Dicho y hecho. Cinthia tuvo ganas de
comerse otro gajo y se lo comió nomás, y ni
bien lo hizo su cabeza quedó convertida en un
reloj despertador desarmado.
“Qué desgracia”, se dijo Cinthia, “ahora
soy un reloj despertador y, encima, desarmado”.

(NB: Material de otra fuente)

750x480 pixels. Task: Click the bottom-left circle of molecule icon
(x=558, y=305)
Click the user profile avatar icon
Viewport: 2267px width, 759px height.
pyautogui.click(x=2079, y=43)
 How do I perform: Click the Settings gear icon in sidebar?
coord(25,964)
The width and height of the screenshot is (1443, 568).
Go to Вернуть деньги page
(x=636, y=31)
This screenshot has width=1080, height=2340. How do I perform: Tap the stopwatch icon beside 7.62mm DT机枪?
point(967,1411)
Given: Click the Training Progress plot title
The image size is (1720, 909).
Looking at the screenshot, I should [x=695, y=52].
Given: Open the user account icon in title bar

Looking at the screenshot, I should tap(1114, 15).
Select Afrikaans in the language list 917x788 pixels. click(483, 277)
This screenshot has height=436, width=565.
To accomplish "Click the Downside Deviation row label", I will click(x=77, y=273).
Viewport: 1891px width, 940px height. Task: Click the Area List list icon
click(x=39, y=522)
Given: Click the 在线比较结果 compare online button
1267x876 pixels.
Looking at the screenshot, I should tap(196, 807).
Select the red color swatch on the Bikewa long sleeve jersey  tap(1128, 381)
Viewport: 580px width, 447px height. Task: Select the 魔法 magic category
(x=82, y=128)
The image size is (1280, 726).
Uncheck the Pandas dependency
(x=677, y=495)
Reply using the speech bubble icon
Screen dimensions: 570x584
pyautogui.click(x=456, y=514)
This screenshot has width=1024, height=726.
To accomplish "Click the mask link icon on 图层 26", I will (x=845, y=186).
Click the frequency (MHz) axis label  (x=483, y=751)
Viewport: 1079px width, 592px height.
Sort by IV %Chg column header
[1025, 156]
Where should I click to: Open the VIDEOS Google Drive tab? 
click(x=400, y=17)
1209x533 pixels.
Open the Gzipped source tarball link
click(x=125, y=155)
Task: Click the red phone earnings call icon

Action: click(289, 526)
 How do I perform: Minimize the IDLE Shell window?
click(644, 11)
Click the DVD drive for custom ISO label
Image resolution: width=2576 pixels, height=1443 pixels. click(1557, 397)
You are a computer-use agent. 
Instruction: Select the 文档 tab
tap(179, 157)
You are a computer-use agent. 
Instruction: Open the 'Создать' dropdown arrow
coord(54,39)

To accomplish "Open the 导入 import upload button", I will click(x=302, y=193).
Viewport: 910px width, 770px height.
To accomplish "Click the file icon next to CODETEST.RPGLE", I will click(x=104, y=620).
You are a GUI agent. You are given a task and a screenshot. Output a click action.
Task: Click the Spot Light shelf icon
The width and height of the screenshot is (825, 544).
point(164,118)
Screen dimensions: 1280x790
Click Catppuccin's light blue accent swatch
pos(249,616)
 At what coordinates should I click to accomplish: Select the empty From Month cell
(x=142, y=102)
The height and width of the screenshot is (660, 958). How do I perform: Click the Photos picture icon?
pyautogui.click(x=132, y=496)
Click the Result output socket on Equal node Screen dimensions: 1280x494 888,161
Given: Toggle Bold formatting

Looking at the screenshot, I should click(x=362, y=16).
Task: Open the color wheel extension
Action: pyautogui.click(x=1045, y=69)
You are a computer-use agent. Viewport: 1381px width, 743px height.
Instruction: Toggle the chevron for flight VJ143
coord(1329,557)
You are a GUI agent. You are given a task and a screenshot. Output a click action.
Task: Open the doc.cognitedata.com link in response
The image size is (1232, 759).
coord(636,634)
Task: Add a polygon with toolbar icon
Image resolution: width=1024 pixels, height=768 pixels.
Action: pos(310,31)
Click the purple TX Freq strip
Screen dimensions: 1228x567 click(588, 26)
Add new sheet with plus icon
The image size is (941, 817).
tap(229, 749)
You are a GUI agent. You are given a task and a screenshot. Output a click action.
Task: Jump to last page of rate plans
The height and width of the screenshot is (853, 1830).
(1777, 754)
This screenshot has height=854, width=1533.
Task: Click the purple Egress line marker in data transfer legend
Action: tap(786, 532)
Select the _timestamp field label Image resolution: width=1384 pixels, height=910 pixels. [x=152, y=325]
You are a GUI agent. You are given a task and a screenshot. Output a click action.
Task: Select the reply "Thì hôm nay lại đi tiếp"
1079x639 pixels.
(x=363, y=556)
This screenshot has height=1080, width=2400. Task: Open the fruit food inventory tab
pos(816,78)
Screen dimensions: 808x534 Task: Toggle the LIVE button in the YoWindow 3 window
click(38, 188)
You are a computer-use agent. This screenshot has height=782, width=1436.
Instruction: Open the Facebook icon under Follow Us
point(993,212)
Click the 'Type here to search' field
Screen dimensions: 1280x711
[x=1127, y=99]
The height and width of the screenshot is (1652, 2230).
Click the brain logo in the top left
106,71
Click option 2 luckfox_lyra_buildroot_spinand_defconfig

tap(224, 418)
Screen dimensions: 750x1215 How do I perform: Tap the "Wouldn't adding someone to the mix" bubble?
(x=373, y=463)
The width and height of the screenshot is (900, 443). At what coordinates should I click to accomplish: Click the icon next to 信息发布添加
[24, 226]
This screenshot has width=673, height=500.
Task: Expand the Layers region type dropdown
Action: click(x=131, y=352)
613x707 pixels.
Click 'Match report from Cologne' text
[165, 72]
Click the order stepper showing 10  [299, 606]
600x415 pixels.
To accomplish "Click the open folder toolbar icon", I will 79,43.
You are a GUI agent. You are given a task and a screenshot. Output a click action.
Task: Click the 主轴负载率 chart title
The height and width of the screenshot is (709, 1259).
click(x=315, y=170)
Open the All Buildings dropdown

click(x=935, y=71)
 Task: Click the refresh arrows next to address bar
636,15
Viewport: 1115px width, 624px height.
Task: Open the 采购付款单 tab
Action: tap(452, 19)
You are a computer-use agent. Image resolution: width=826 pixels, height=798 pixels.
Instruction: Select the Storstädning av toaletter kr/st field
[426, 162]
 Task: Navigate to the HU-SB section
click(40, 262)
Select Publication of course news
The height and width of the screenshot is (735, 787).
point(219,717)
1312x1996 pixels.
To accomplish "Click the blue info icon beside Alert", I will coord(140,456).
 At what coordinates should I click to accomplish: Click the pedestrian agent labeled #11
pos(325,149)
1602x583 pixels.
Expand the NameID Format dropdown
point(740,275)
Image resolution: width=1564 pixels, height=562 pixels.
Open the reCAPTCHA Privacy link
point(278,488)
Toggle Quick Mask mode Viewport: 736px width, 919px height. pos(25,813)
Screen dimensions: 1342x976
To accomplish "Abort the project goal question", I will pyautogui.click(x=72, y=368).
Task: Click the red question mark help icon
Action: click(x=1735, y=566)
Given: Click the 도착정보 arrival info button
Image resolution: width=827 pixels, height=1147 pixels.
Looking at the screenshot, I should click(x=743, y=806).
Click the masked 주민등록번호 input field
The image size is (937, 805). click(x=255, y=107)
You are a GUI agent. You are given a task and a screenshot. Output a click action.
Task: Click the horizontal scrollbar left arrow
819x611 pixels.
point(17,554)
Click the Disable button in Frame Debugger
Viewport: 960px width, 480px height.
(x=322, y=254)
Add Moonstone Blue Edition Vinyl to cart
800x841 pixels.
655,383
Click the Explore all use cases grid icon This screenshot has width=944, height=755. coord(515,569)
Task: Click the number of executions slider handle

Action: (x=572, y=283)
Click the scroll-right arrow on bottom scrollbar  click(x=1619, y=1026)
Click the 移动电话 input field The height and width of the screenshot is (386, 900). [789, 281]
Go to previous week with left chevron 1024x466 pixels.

Lo pensó un instante y decidió que lo
mejor sería tratar de armarse.
Trabajó un rato y ya faltaba poco para
terminar, solamente ajustar el último tornillo,
cuando escuchó que la mandarina le decía:
—Por comerte mi tercer gajo te convertiste
en reloj despertador desarmado. ¡Y
tuviste el descaro de armarte! Pero, como te falta un tornillo, no tendrás mejor idea que
comerte otro gajo.
Dicho y hecho. Cinthia Scoch, convertida
en reloj despertador, abrió grande la
campanilla y tragó entero un nuevo gajo.
Al
hacerlo, quedó convertida en una cebra.
—Por comerte mi cuarto gajo te convertiste
en cebra —le dijo la mandarina, más
ofendida cada vez—. Como ahora sos rayada,
se te va a ocurrir comer otro…
Afortunadamente pasó por allí un
campesino.
El campesino se detuvo a mirar a la
cebra porque nunca había visto una. Pensó
que algún gracioso le había pintado rayas a un
caballo. Solo que, mientras hacía estas deducciones,
distraídamente, alzó lo que quedaba de
la mandarina y comió un gajo. No sabía en la
que estaba metiéndose.
Ni bien el campesino comió un gajo,
quedó convertido en un ganso y en cambio
Cinthia Scoch volvió a ser ella misma, con sus
hermosos cabellos verdes y amarillos, duros
como alambres.
Entonces la mandarina le dijo al campesino:
—Por comerte mi quinto gajo te convertiste
en ganso. En tu nuevo estado harás
una gansada: comerte otro.
Cinthia Scoch se sentó sobre una piedra
a mirar, porque le resultaba muy divertido
eso que estaba viendo.
El campesino se transformó en florero,
enseguida en velador, luego en viento que viene del Sur, seguidamente en lluvia de abril,
después en enano de cemento…
Por suerte, como todos los lectores
saben, las mandarinas –aun las ridículas– no
tienen más de diez o doce gajos. De modo
que, cuando el campesino terminó de comérsela,
volvió a ser el mismo campesino que era
antes de que se le ocurriera la ridícula idea de
alzar esa mandarina.
Cinthia Scoch continuó su paseo mientras
pensaba en lo terrible que resultaría comer
uvas ridículas, un enorme racimo de uvas ridículas. ¿Y una gran sandía ridícula? ¡Dios!